--- START ---

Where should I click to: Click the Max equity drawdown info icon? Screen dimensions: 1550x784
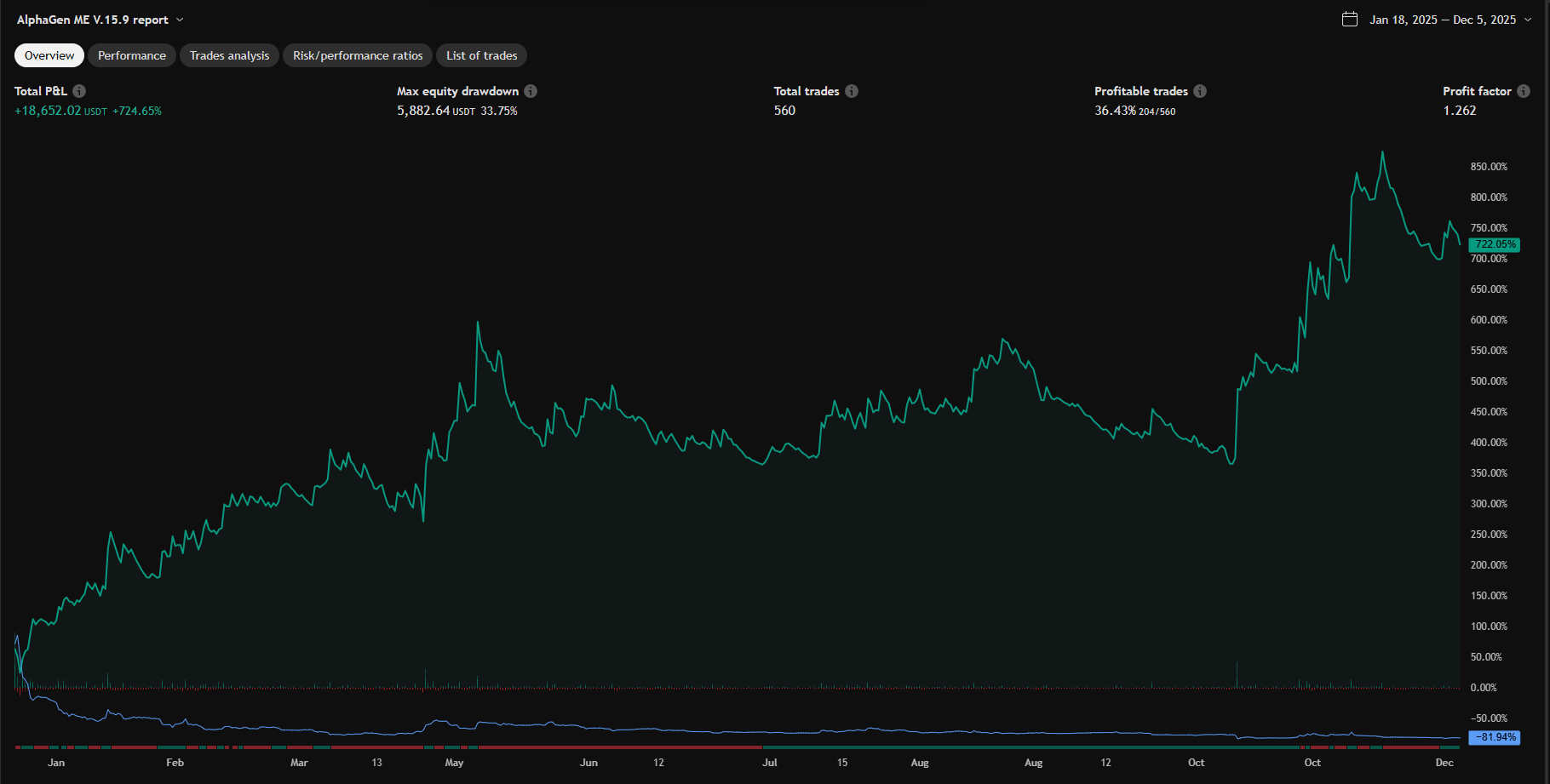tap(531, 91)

--- END ---
--- START ---

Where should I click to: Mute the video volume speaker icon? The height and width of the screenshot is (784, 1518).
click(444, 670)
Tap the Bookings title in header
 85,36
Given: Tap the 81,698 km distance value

--- END ---

Task brief » Format the lines between the one containing "Where should I click to: Click" and the one containing "tap(531, 91)", inclusive, as a Markdown table with the columns Row and Entry Line. Skip blank lines and omit the pictures.

Solved problem »
| Row | Entry Line |
|---|---|
| 1 | Where should I click to: Click the Max equity drawdown info icon? Screen dimensions: 1550x784 |
| 2 | tap(531, 91) |